White took an active part in his first meeting with the board, asking WAVE staff as well as city and county staff many questions about the various contracts and obligations the system has in place.

As of the meeting, WAVE was still facing a $528,397 shortfall for the fiscal year that ends June 30.

That is on top of the budget violation they will already receive in this year’s financial statements, after the passed budget was unbalanced by $55,000.

Staff determined WAVE will be able to use the $700,000 loan that prompted the reorganization as a means to fill that gap without having to dip into the system’s already waning fund balance.

However, that will mean not paying back the loan by the June 30 deadline, triggering the clause of the resolutions passed by the city and county that will take away funding for WAVE in the next fiscal year.

This led to a lengthy discussion County Manager and board chair Chris Coudriet said was necessary.

“It was important that we work through it because, as you probably recall, WAVE asked for a loan from the city and the county as opposed to an additional appropriation. So what we wanted to make sure that the loan as the revenue could actually be used to balance the budget.

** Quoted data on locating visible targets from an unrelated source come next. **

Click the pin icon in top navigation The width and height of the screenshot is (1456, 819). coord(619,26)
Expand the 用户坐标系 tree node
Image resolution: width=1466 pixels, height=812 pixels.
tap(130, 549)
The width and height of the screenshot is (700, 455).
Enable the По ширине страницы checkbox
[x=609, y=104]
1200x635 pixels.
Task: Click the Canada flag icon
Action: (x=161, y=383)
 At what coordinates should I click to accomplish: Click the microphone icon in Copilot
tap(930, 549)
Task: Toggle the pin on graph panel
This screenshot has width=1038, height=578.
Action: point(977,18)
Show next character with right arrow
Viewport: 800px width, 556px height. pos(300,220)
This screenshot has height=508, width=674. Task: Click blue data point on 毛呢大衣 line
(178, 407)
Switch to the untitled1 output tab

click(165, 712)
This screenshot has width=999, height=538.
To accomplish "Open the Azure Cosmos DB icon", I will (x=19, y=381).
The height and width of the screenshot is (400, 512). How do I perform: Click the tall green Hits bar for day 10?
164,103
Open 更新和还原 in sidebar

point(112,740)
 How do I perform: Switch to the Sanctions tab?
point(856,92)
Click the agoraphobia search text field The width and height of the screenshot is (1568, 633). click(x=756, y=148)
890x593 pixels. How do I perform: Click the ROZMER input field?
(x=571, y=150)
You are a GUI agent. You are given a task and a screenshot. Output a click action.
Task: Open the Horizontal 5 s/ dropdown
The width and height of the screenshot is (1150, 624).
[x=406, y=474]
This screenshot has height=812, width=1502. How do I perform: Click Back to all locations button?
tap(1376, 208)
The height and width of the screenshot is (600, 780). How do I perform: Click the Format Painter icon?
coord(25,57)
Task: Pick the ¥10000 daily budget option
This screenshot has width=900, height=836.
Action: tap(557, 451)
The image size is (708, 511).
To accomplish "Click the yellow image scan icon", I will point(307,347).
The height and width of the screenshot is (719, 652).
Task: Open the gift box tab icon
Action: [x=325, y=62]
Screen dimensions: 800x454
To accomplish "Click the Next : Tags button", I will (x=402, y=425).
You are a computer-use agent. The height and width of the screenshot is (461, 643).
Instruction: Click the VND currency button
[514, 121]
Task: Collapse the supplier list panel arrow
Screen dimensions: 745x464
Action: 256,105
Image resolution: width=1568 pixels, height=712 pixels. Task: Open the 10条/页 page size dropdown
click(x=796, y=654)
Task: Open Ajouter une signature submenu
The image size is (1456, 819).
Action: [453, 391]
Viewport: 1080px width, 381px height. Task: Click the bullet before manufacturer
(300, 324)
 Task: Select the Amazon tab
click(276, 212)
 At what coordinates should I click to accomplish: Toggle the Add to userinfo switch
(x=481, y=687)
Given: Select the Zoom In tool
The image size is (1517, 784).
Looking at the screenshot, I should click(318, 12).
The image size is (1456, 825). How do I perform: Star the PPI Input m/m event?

That it wasn’t creating an additional liability.”

For the city and county, it will mean needing to pass budget amendments to either accept the failure to repay as an expense for 2020, or as some other type of receivable that will ensure their budgets also stay balanced.

White indicated he would be opposed to the funding simply being “written off” and never re-payed, so Coudriet said WAVE will likely need to consider the funding “loan proceeds” going forward.


A consulting firm has also been hired to conduct a review and evaluation of the operations of Wave Transit.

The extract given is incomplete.